Il est juste de citer Emmanuel Mounier lui-même. « Un homme n’est pleinement homme que s’il est en constante alerte d’unir tous ses actes et toutes ses pensées dans l’unité d’une même fin et un constant désir d’élargir sa communion dans l’approche de cette fin » Emmanuel Mounier, Révolution personnaliste et communautaire, Œuvres, I, Seuil, Paris, 1961, p. 211.
« Ce ne sont pas les institutions qui font l’homme nouveau, c’est un travail personnel de l’homme sur lui-même dans lequel personne ne peut remplacer personne » Mounier, Œuvres, p. 345
« Ma personne est en moi la présence et l’unité d’une vocation intemporelle, qui m’appelle à me dépasser indéfiniment moi-même, et opère, à travers la matière qui la réfracte, une unification toujours imparfaite, toujours recommencée, des éléments qui s’agitent en moi. La mission première de tout homme est de découvrir ce chiffre unique qui marque sa place et ses devoirs dans la communion universelle, et de se consacrer, contre la dispersion de la matière, à ce rassemblement de soi » Emmanuel Mounier, Révolution personnaliste et communautaire, Œuvres, p.178.

Enfin, une troisième insistance du travail de Jean-Claude Varin est consacrée au combat que doit mener chacun pour vivre en vérité.
« La vocation apparaît comme le lieu du sacrifice où la personne choisit un certain mode de vie au détriment d’un autre. Dans une telle conception, là où se tient le sacrifice, la vocation est présente. L’appel à réaliser notre vie selon une direction particulière s’effectue par la poursuite d’un élan qui nous invite à emprunter ce chemin au moyen de sacrifices. L’aspect radical d’une vocation peut être vécu chez une personne qui cherchera à conformer toute sa vie à cet idéal ou à cette vocation » p. 22.
« Le premier combat de la fidélité à notre vocation est contre nous-mêmes. […] Il faut viser plus haut et réaliser qui nous sommes appelés à devenir. Il ne faut pas penser que c’est une œuvre simple à réaliser et acquise une fois pour toujours » p. 140.
« Il ne faudrait pas confondre la vocation avec une sorte de dynamisme du caractère dominant. La vocation est transpsychologique. Elle doit commencer par accepter ses données, mais elle peut aussi lutter contre elles pour en briser l’esclavage. Alors même que le cadre de l’espèce et celui de notre personnalité contiendraient la plupart de nos développements entre deux limites, supérieure et inférieure, nous ignorons toujours plus ou moins notre coefficient personnel d’élasticité » Traité du caractère, Œuvres, p. 725.
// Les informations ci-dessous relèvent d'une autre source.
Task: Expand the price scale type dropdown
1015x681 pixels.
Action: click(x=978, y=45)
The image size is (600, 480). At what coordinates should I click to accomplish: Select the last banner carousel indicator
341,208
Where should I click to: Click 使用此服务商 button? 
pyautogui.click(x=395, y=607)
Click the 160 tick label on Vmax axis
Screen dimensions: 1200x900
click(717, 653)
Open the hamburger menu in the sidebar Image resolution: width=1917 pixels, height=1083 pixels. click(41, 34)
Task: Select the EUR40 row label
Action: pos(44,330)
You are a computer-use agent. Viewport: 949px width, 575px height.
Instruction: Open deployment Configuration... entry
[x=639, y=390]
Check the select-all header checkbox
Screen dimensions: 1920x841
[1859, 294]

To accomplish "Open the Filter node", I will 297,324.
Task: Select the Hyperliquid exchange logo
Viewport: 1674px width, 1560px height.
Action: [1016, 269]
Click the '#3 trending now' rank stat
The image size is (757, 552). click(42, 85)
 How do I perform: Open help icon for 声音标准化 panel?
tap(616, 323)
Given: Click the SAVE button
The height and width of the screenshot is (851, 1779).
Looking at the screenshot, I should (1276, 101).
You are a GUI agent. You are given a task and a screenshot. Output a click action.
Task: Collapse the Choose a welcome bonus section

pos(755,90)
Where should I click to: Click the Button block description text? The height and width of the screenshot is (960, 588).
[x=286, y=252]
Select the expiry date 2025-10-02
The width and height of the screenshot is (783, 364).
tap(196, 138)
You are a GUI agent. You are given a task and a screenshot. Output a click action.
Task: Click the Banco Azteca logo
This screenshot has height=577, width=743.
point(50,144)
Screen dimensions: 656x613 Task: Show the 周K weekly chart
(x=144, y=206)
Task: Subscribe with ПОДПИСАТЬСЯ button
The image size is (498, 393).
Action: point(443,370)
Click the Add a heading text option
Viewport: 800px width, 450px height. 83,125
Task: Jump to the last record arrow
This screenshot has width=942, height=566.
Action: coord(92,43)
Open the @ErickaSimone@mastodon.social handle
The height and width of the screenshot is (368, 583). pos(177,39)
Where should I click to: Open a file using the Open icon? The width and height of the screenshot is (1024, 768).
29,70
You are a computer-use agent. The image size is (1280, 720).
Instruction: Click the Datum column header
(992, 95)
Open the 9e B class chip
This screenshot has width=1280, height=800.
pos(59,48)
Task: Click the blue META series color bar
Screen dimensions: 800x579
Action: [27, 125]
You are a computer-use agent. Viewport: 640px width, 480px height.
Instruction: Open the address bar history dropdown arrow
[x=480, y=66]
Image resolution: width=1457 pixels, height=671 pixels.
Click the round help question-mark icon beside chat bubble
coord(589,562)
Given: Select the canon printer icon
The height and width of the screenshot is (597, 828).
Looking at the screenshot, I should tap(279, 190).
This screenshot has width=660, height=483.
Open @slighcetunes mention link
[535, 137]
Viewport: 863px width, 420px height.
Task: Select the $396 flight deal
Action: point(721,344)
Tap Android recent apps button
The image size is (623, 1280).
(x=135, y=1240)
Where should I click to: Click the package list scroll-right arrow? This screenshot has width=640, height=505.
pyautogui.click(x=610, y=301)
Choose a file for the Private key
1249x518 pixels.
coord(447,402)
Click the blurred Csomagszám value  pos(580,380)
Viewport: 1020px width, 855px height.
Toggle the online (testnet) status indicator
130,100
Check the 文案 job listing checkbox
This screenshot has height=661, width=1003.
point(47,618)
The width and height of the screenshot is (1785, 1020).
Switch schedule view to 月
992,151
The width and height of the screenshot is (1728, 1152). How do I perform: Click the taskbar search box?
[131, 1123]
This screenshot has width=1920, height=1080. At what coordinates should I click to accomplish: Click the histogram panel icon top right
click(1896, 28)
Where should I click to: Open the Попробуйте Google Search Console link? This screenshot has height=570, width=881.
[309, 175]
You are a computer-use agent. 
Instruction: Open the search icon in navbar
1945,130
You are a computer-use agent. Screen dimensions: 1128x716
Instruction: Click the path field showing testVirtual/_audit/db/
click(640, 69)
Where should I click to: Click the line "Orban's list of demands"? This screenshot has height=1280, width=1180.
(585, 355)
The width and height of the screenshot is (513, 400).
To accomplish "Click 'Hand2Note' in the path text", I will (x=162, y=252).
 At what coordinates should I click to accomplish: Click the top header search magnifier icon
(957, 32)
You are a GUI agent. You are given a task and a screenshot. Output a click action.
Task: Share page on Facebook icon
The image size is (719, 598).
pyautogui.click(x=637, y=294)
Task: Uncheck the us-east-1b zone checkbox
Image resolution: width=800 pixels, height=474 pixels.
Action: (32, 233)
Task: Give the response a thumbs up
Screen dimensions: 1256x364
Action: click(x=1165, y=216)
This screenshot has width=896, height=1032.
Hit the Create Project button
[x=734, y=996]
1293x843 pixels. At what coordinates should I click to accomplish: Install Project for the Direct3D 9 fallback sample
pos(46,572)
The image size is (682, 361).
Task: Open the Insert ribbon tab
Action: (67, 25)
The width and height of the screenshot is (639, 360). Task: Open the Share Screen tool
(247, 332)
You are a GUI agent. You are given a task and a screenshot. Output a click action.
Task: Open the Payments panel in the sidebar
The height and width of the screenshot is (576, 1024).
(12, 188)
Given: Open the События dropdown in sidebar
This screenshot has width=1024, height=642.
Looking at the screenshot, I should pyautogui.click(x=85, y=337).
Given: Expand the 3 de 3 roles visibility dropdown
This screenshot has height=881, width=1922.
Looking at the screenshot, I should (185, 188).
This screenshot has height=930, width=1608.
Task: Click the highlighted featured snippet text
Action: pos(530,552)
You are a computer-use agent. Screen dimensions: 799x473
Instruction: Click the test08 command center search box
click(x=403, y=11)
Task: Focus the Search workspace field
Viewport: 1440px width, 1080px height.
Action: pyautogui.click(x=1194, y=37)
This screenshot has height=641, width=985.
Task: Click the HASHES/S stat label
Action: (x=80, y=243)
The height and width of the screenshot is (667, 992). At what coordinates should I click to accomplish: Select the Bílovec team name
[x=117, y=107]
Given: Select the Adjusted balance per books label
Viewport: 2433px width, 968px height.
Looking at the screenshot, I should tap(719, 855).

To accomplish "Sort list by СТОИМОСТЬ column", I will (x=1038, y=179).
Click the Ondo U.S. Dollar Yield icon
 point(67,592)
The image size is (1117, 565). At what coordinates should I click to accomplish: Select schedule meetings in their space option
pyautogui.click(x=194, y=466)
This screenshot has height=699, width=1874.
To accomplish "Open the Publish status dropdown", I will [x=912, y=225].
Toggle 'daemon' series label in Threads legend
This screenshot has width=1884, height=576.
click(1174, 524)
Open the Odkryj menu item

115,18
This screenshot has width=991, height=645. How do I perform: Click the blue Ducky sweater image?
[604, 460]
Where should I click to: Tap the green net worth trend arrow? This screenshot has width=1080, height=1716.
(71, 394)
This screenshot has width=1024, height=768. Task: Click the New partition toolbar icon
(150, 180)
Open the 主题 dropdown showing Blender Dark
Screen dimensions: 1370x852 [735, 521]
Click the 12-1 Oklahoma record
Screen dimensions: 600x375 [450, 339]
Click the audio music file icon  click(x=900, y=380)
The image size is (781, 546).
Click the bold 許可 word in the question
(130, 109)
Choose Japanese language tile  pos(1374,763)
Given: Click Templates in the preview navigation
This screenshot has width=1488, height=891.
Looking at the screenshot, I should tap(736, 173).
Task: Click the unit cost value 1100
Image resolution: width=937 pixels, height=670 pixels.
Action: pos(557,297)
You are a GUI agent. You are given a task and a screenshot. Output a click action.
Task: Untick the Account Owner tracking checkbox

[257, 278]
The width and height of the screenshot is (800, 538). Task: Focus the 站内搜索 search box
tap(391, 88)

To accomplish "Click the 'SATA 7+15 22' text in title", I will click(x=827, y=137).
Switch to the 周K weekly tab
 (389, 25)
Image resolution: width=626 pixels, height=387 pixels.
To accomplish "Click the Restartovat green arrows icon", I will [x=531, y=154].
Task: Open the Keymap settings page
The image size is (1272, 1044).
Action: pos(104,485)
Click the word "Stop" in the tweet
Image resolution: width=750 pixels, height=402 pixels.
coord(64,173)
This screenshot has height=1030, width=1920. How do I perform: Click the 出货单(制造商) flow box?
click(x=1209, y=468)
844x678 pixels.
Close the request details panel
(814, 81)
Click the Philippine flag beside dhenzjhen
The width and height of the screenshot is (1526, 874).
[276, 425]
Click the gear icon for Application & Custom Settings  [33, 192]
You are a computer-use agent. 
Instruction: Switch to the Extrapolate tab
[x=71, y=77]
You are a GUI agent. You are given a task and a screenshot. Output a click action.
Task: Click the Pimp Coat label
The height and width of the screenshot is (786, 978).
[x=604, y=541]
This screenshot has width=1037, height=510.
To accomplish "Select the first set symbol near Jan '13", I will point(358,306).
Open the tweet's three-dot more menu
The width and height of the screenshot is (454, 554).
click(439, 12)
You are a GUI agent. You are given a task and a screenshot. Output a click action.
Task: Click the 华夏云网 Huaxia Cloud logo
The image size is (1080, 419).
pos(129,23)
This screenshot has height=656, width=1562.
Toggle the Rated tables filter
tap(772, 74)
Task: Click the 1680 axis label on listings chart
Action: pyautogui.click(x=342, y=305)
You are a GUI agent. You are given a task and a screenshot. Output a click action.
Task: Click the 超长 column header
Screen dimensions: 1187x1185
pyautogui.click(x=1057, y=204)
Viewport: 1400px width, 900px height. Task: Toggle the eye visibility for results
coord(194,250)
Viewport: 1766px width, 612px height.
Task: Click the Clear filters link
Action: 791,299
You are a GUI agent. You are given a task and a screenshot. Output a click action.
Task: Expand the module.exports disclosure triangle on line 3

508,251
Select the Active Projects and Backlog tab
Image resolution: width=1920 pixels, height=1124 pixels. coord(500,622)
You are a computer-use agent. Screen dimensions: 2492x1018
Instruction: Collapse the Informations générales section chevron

« La seule preuve d’un homme, ce sont ses actes. La valeur de ses paroles, l’authenticité de ses pensées ne se révèlent irréfutablement que dans la confirmation qu’ils leur apportent » oc, p.395.

Le livre recommandé ici est le fruit d’un travail universitaire. J’y souligne quelques formulations particulièrement heureuses. La brièveté de ses phrases sert l’insistance soulignée dans telle ou telle affirmation. Je retiens en particulier celle-ci : « Nous devons reconnaître que nous sommes essentiellement des êtres de réponses » p. 143.
J’y entends un point qui pourrait appeler à plus de développement, celui qui souligne que la vocation, souvent moins « mystique », moins « intérieure », a d’autant de pertinence qu’elle sait éclore à l’écoute des rencontres, des temps et des lieux. Le reconnaître est la garantie que la personne sera en capacité de ne pas la considérer comme une chose dont il est le propriétaire ; elle saura entendre les appels à vivre de nécessaires ajustements, sans que ces appels émanent du ciel ou du cœur, mais des autres et des événements. Il faut prendre garde d’oublier que, dans la révélation biblique, Dieu se donne et s’exprime toujours par des médiations.
« Être un homme est un don et une œuvre. Comme don, il est à accueillir et à développer. Comme œuvre, elle est un effort permanent contre l’illusion d’une plénitude atteinte à perpétuité et acquise sans efforts » p. 30-31.
La pensée d’Emmanuel Mounier demeure précieuse pour notre temps ; le live de Jean-Claude Varin nous permet de nous approprier certaines de ses thématiques.